Uma nação faminta, uma economia para planejar e um monte de propaganda por fazer. Ver hoje as imagens da grande variedade de embutidos que, ao menos em teoria, tinha disponível o povo soviético durante os anos de pós-guerra é um espetáculo visual, algo que corre na contramão de todas nossas ideias pré-concebidas sobre o que devia ter naquelas famélicas mesas familiares e também um carrossel de desafios das preparações à medida que vamos vendo linguiças, salsichas, salames, mortadelas, entre outros embutidos e defumados mais e mais elaborados e exóticos. |
Conta o youtuber de origem russa My Name Is Andong que tudo decolou graças à viagem a Chicago de Anastas Mikoyan, por então alto cargo do Politburo, em 1936. Ele permaneceu na cidade três meses, quando os países ainda viviam um período idílico e de cooperação, e com sua estadia não só tomou nota de receitas de um monte de produtos que depois deixariam os russos loucos em sua volta a casa, assim como o sorvete, o ketchup ou o hambúrguer.

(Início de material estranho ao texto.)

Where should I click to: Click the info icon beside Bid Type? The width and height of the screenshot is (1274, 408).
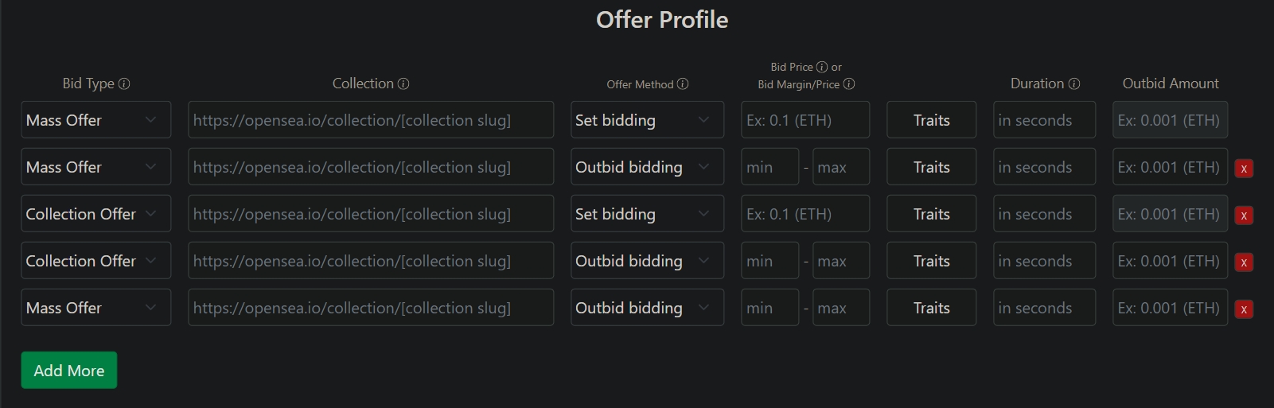(x=124, y=84)
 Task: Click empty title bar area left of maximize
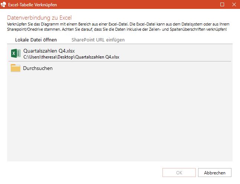[x=148, y=4]
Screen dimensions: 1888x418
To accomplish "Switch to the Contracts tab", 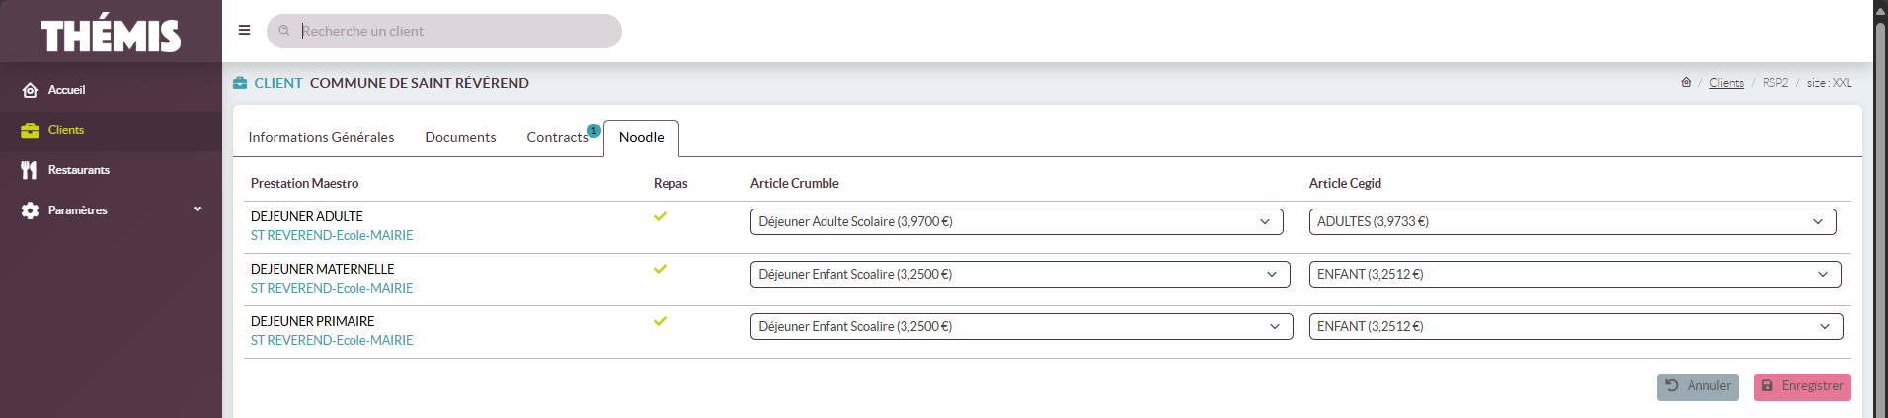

Ele também aprendeu como as fábricas e empresas estavam aplicando as inovações produzidas pela segunda revolução industrial. Entre elas, descobriram que a pecuária extensiva e a aceleração dos processos podia ajudar no aproveitamento dos resíduos animais para sua reconversão em embutidos, que podiam ser armazenados bem mais tempo.
Tudo isto conduziu ao "Álbum de Receitas do Comissariado do Povo da Indústria Alimentícia da URSS", onde estabeleciam padrões de produção de charcutaria que todos deviam seguir para cada tipo de salame e que deu lugar a esta bela variedade de dezenas de produtos. Você verá uma ampla variedade de exemplos no final do post.
O Instituto Russo de Pesquisa da Indústria da Carne então desenvolveu uma receita para salsicha e a tecnologia para sua produção. Sua primeira produção foi realizada na fábrica de processamento de carne de Moscou, em homenagem a Anastas Mikoyan e batizada de Doktorskaya kolbasa ou Doutor Salsicha, de fato, estiveram a ponto de chamar de Doutor Stalin, mas alguém pensou que não seria tão boa ideia associar o líder do Partido com um "bolo de carne".
A Doutor Salsicha, que na verdade é uma espécie de mortadela fabricada até hoje (foto acima), era uma receita natural, sem aditivos químicos, com uma alta proporção de carnes de vaca e porco (60% de seu peso). Devia ser previamente cozida para resultar macia e alimentar desde crianças a idosos, baixa em gorduras para os doentes do estômago, e sua composição nutricional ajudaria a tirar as classes menos abastadas da fome, bem como permitir um acesso a carne. Uma proteína boa para tudo, razão pela qual o Estado gastou um bom dinheiro em promover seu embutido com o desejo de que chegasse à cada mesa.
Dizer que foi um sucesso seria falar mentira... foi um tremendo sucesso. A mãe do youtuber, que sim passou sua vida, infância incluída, na URSS, recordou que não dava para comer mortadela todos os dias, mas no dia em que compravam era uma festa em casa.
- "Os sanduíches de kolbasa eram os prediletos dos operários nos postos de vendedores ambulantes", disse a mulher.
A Doutor Salsicha, assim como muitos dos embutidos, é a madalena proustiana de toda uma geração da ex-soviética, quase um símbolo de orgulho para os nostálgicos do regime que instrumentalizam estes embutidos como exemplo de prosperidade comunal.
Mas, como dizem: tudo que é bom dura pouco. Quando a União Soviética começou a ruir sobre os próprios pés, e a produção pecuária despencou nos campos, no começo dos anos 70, a Doktorskaya kolbasa deixou de ter o padrão rigoroso de fabricação ao mesmo tempo que começou a desaparecer dos estabelecimentos comerciais. De modo que o Estado permitiu que ela fosse fabricada sob fórmulas com padrões menos rígidos e também com menos carne.
O resultado foi uma progressiva perda de qualidade cada vez maior até que os cidadãos terminaram por dar as costas àquelas mortadelas que já nada tinham a ver com o triunfo gastronômico de anos atrás. Para a posteridade, ficou a lembrança de seu sabor e os quadros propagandísticos daquela era.